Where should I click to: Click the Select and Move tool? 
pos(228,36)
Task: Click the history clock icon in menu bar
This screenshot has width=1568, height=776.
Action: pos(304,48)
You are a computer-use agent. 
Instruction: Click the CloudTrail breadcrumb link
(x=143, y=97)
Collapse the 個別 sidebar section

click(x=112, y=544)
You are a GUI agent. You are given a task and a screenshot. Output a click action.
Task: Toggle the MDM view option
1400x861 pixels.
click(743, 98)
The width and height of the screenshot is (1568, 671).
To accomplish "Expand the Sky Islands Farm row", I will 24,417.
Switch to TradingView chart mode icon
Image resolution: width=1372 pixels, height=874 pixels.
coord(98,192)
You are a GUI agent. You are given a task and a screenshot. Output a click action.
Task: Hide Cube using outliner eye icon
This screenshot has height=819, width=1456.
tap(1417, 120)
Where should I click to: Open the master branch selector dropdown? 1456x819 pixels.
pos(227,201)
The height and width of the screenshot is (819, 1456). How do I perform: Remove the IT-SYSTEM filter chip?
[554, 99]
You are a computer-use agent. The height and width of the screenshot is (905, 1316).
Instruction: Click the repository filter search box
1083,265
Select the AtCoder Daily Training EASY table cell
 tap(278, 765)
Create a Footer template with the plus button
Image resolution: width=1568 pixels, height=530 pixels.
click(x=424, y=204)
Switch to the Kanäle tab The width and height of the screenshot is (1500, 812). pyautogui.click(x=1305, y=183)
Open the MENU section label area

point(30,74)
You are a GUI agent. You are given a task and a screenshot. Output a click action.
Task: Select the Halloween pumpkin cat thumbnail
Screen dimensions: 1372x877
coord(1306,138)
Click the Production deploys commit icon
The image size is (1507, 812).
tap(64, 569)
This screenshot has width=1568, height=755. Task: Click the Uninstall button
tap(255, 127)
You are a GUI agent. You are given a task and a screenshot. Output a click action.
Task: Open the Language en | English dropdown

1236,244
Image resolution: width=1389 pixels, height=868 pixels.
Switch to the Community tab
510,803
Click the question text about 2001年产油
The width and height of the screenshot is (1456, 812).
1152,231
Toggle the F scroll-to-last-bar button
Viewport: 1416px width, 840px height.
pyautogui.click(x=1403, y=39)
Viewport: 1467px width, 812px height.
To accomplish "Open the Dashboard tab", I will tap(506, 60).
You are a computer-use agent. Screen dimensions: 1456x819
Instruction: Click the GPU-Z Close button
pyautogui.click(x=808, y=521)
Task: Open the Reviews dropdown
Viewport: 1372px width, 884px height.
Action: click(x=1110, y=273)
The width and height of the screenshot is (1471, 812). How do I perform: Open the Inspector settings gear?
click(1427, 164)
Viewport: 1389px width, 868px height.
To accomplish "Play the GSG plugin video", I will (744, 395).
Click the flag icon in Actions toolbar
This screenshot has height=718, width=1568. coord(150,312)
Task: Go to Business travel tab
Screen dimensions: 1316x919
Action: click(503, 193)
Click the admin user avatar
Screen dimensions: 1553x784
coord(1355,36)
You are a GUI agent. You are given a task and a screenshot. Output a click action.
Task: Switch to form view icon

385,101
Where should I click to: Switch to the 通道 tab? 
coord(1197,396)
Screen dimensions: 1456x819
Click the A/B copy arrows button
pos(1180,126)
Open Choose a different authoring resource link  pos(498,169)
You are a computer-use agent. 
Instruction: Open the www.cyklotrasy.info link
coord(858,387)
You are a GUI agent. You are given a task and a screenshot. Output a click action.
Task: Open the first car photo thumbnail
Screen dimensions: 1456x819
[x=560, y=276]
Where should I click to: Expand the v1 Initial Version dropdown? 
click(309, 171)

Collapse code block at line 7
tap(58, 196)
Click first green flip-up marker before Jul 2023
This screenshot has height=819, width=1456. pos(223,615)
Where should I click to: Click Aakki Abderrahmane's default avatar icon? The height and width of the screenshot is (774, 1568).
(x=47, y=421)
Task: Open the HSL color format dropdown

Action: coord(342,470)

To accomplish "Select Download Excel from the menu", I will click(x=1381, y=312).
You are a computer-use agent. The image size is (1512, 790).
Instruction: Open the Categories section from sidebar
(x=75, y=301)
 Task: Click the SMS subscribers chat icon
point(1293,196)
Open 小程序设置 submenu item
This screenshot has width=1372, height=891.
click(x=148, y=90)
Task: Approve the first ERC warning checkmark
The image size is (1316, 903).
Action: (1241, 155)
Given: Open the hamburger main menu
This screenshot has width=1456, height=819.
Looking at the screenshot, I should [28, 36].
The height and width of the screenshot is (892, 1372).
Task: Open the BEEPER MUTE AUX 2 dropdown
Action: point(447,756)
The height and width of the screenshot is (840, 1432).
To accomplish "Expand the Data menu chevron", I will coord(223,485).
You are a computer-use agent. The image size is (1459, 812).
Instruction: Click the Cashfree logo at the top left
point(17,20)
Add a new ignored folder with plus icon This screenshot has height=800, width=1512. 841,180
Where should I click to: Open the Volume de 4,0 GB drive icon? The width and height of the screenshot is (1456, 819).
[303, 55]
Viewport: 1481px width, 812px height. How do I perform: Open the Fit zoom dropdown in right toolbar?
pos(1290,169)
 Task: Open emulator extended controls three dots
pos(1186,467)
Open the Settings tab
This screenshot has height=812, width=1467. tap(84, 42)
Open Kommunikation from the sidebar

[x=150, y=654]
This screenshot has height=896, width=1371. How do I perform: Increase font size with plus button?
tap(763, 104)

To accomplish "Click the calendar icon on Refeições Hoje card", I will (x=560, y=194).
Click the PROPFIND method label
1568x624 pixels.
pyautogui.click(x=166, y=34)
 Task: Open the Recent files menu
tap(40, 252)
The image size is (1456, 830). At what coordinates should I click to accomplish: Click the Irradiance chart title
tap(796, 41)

--------

Assignment: Show, from the listing above, every line holding the word "computer".

Exercise output:
You are a computer-use agent. 
You are a computer-use agent. The height and width of the screenshot is (905, 1316).
You are a computer-use agent. Screen dimensions: 1456x819
You are a computer-use agent. 
You are a computer-use agent. The image size is (1512, 790).
You are a computer-use agent. The image size is (1459, 812).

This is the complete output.